Böll wohl berühmtestes Werk ist eine kritische Auseinandersetzung mit Stimmungsmache und Hetze in den Medien, "Die verlorene Ehre der Katherina Blum". Dieser Roman beschreibt, wie eine Unschuldige durch derartige Hetze in einer ganz bestimmten Zeitung (sie wird nicht ausdrücklich genannt, und dennoch ist klar, dass es sich um die Bild-Zeitung des Springer-Verlages handelt) tatsächlich zu einer Mörderin wird. Heinrich Böll beschreibt diesen Prozess mit so viel Feingefühl und psychologisch untermauert, dass man nicht anders kann als Katherina zu verstehen. Dieses Thema ist heute aktueller denn je, gerade wenn es um Meinungsmache in Mainstream oder Sozialen Medien geht: Der Einfluss von Medien auf unsere Meinungsbildung und unser Verhalten ist nicht zu unterschätzen, und wenn ganze soziale Gruppen diskriminierend und in einer menschenverachtenden Weise dargestellt werden mit Angst als Triebmotor kann dies fatale Folgen haben.

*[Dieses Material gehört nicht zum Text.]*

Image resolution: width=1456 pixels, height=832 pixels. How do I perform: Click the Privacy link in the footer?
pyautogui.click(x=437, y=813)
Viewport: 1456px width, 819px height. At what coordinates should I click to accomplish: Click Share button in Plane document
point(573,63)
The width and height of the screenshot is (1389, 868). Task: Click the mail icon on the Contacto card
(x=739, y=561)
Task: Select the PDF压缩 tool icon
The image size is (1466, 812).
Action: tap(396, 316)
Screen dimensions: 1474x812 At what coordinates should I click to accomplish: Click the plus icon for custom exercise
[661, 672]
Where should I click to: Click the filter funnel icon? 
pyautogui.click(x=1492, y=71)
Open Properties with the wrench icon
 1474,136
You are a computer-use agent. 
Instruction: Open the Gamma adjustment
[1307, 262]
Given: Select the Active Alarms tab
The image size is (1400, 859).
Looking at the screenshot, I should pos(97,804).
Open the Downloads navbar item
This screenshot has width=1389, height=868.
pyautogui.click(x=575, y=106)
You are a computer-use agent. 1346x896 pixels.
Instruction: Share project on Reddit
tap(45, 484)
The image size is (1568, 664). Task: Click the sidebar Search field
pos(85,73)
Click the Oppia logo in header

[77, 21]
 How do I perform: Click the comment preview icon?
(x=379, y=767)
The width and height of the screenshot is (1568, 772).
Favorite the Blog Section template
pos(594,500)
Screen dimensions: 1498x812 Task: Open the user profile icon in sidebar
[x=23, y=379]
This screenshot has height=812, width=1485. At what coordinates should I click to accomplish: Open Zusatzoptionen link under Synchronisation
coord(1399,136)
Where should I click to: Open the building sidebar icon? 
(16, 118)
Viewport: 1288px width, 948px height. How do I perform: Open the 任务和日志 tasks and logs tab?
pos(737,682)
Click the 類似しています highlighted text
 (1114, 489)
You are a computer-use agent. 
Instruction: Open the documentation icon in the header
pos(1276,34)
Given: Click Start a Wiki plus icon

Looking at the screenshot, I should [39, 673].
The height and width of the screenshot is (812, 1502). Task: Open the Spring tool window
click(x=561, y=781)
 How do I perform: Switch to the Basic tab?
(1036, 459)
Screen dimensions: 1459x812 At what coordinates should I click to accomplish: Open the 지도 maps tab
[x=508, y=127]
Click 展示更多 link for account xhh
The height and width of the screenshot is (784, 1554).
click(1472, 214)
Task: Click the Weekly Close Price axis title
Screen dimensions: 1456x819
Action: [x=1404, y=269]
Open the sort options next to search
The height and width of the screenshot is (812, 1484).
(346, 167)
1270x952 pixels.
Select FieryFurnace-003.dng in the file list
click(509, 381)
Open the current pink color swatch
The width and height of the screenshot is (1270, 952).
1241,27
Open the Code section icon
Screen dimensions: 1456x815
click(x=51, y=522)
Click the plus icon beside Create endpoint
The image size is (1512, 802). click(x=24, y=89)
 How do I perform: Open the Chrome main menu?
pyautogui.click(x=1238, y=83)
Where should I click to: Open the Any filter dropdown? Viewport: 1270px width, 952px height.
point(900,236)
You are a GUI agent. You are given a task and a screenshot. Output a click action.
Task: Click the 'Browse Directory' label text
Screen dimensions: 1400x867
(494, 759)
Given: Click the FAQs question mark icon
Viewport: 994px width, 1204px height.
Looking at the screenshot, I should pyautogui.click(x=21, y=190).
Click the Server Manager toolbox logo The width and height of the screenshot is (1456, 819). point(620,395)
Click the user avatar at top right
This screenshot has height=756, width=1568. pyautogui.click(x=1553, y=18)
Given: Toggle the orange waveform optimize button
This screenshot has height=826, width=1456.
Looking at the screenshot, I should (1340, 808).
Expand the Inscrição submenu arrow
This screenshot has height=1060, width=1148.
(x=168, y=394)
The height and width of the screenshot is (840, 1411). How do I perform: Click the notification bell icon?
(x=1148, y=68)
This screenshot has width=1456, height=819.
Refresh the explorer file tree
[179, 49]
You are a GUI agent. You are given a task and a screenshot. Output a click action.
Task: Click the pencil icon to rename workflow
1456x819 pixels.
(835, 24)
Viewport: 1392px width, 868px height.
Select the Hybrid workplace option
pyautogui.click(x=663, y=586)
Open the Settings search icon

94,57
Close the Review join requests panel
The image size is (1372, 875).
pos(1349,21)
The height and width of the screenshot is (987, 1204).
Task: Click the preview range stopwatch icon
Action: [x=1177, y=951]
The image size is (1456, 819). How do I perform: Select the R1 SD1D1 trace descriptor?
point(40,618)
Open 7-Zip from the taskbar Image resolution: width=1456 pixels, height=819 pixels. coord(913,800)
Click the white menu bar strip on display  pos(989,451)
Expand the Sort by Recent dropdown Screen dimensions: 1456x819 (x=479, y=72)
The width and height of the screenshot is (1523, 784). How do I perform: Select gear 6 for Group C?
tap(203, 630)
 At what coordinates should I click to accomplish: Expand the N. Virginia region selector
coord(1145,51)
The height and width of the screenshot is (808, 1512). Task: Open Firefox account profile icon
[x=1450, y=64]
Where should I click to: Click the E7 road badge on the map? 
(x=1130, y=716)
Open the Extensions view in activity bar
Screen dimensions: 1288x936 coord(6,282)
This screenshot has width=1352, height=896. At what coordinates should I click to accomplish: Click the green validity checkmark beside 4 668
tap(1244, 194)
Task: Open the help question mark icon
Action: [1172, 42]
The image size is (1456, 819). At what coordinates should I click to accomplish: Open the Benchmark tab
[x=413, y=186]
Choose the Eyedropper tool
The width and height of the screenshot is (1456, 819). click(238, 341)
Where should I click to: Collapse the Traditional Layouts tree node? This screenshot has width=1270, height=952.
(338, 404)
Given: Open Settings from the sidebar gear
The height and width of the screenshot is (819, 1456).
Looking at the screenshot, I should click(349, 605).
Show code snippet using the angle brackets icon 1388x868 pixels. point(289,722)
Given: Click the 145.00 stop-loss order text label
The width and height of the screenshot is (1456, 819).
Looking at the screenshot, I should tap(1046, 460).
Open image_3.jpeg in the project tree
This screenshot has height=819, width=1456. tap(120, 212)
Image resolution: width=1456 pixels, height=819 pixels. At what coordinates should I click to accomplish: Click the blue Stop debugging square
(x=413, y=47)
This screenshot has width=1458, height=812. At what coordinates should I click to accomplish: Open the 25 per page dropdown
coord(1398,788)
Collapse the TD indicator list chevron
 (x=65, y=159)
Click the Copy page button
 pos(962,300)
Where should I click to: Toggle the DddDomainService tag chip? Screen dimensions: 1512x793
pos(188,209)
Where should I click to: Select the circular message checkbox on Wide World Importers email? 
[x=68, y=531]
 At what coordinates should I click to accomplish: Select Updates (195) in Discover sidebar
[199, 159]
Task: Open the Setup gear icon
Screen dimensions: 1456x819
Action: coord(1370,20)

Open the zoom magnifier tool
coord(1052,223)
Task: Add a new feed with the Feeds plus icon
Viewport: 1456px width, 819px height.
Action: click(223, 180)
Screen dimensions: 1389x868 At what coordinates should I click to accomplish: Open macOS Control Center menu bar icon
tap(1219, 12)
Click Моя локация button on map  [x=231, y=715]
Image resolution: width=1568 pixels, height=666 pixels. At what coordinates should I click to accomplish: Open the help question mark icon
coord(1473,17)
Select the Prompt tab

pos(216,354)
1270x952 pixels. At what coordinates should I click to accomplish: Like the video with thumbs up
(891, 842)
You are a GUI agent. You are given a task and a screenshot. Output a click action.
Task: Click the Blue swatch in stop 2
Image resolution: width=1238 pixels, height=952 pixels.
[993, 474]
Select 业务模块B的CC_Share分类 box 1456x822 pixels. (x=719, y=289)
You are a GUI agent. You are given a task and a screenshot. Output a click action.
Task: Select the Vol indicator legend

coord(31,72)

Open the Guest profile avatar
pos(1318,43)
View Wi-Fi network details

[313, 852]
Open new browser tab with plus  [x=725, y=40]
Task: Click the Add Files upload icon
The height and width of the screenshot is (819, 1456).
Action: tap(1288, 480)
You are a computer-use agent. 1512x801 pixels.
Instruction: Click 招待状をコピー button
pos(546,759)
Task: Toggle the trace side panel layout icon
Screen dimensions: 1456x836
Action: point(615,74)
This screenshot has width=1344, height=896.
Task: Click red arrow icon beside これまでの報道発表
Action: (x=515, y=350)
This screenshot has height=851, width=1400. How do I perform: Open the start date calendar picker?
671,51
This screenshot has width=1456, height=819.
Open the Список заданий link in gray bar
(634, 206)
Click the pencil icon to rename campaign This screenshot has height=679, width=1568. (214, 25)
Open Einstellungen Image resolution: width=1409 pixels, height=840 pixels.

Neben seiner literarischen Arbeit, mit der er sich als Gegenposition zum restaurativen, konservativen Zeitgeist verstand, engagierte sich Böll auch gesellschaftlich und international : Er setzte sich kritisch mit der Sowjetunion und insbesondere mit der Problematik in Polen auseinander, unterstützte verfolgte Schriftsteller, interessierte sich für Revolutionen und Befreiungskämpfe in Südamerika und unterstütze Hilfsorganisation für die vietnamesischen Boat People. Bis zu seinem Tod trug er zum kritischen Diskurs in Deutschland bei und argumentierte für eine aktive Zivilgesellschaft: „Einmischung ist die einzige Möglichkeit, realistisch zu bleiben." (H.Böll, Einmischung erwünscht, 1977)
Für sein Lebenswerk erhielt Heinrich Böll sogar den Nobelpreis- Was ihn auch international zu einem der anerkanntesten Nachkriegsautoren macht.